[Task requirements]: Range to output from the entries below: the line containing "For every named target in this 78×2576" through the line containing "Novità (15, 1880)". Set it down exactly, ends included, nothing else.

[Working data]:
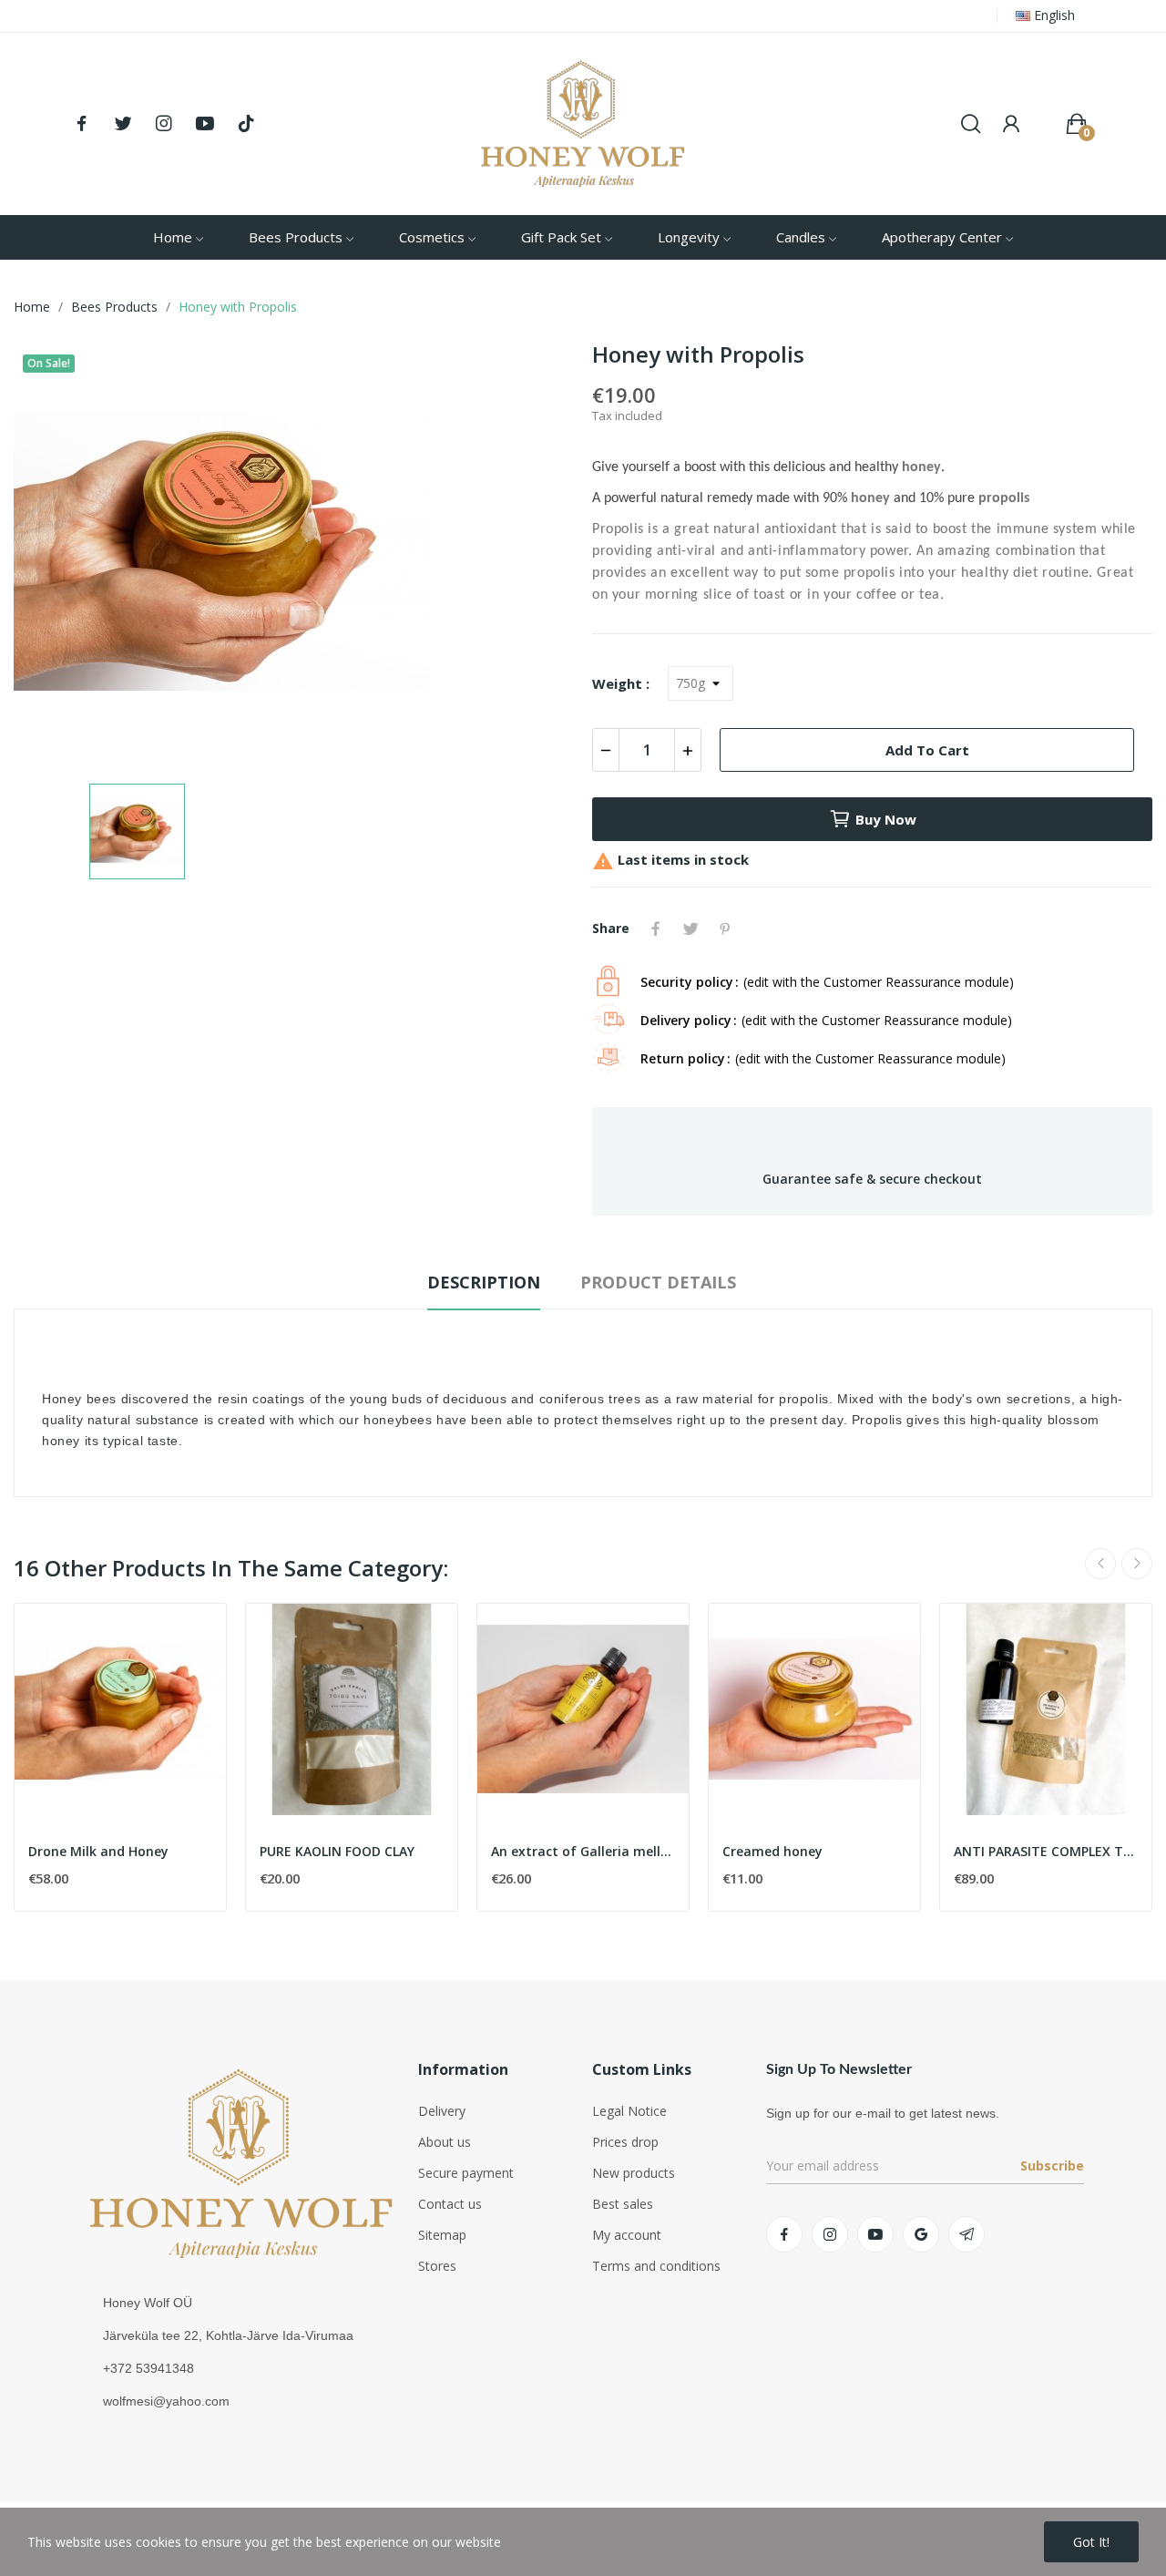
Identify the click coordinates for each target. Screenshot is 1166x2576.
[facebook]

---

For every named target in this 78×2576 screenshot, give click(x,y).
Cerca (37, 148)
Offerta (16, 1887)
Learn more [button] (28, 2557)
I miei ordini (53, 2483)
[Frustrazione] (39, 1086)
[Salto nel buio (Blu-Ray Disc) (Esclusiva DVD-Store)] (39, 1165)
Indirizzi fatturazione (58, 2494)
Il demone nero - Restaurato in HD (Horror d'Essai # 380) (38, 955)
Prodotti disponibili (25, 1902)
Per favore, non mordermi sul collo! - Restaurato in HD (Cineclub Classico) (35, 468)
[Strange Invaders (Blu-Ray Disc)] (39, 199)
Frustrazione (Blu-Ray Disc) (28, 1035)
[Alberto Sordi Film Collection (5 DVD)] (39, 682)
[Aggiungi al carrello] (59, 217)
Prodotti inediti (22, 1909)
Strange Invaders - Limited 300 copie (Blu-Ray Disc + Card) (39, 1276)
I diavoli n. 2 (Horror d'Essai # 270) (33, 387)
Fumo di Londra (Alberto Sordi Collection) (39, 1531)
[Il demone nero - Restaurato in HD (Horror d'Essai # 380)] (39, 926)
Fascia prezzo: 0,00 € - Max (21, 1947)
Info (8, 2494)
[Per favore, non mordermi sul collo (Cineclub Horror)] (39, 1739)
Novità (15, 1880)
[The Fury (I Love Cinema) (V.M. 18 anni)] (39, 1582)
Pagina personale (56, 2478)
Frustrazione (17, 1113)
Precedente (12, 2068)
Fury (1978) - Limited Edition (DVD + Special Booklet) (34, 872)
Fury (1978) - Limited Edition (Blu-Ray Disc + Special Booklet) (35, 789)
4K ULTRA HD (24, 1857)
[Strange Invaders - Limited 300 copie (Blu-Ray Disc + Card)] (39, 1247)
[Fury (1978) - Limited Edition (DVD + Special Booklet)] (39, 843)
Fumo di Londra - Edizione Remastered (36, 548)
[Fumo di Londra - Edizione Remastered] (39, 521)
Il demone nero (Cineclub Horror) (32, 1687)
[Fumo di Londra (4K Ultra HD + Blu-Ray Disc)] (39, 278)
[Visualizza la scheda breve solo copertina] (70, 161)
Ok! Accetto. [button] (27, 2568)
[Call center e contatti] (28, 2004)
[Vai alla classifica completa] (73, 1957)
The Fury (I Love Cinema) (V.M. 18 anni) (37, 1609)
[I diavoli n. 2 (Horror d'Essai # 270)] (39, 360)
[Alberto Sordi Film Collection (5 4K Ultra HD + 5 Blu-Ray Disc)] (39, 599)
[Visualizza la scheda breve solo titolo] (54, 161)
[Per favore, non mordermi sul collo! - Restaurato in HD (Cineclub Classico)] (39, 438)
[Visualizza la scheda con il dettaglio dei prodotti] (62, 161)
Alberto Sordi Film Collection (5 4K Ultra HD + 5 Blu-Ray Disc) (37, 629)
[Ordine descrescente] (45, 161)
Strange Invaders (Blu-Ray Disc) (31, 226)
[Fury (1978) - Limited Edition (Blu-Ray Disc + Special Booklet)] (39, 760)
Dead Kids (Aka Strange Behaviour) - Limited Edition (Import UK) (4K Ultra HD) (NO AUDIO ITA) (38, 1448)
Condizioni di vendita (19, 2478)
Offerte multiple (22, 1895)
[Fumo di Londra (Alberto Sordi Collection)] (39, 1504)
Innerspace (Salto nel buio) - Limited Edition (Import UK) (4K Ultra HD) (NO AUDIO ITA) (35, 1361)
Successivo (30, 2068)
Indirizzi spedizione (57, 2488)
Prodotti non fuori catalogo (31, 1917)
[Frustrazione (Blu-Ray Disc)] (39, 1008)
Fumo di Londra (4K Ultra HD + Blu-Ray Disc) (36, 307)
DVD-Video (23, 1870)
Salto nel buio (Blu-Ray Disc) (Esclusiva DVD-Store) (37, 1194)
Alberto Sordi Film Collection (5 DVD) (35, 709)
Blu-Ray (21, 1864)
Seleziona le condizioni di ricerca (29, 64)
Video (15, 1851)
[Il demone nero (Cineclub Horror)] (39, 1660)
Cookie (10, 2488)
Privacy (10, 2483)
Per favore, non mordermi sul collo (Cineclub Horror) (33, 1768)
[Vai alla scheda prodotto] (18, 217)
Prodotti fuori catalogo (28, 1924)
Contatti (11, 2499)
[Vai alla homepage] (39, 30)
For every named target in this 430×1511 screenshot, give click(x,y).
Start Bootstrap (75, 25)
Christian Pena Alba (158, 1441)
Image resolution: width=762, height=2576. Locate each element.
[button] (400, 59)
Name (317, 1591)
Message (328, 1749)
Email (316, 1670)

* * *

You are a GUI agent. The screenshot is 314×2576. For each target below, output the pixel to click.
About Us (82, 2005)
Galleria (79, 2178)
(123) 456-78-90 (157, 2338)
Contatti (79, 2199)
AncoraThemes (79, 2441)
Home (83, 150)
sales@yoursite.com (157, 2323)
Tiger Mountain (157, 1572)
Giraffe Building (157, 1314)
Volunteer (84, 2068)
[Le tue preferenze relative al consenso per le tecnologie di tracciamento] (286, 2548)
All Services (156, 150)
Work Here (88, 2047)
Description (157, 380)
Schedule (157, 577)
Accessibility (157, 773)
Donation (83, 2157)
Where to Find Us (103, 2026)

[Result of this task]:
For every named target in this 78×2576 screenshot, give click(x,y).
Cerca (37, 148)
Offerta (16, 1887)
Learn more [button] (28, 2557)
I miei ordini (53, 2483)
[Frustrazione] (39, 1086)
[Salto nel buio (Blu-Ray Disc) (Esclusiva DVD-Store)] (39, 1165)
Indirizzi fatturazione (58, 2494)
Il demone nero - Restaurato in HD (Horror d'Essai # 380) (38, 955)
Prodotti disponibili (25, 1902)
Per favore, non mordermi sul collo! - Restaurato in HD (Cineclub Classico) (35, 468)
[Strange Invaders (Blu-Ray Disc)] (39, 199)
Frustrazione (Blu-Ray Disc) (28, 1035)
[Alberto Sordi Film Collection (5 DVD)] (39, 682)
[Aggiungi al carrello] (59, 217)
Prodotti inediti (22, 1909)
Strange Invaders - Limited 300 copie (Blu-Ray Disc + Card) (39, 1276)
I diavoli n. 2 (Horror d'Essai # 270) (33, 387)
Fumo di Londra (Alberto Sordi Collection) (39, 1531)
[Il demone nero - Restaurato in HD (Horror d'Essai # 380)] (39, 926)
Fascia prezzo: 0,00 € - Max (21, 1947)
Info (8, 2494)
[Per favore, non mordermi sul collo (Cineclub Horror)] (39, 1739)
Novità (15, 1880)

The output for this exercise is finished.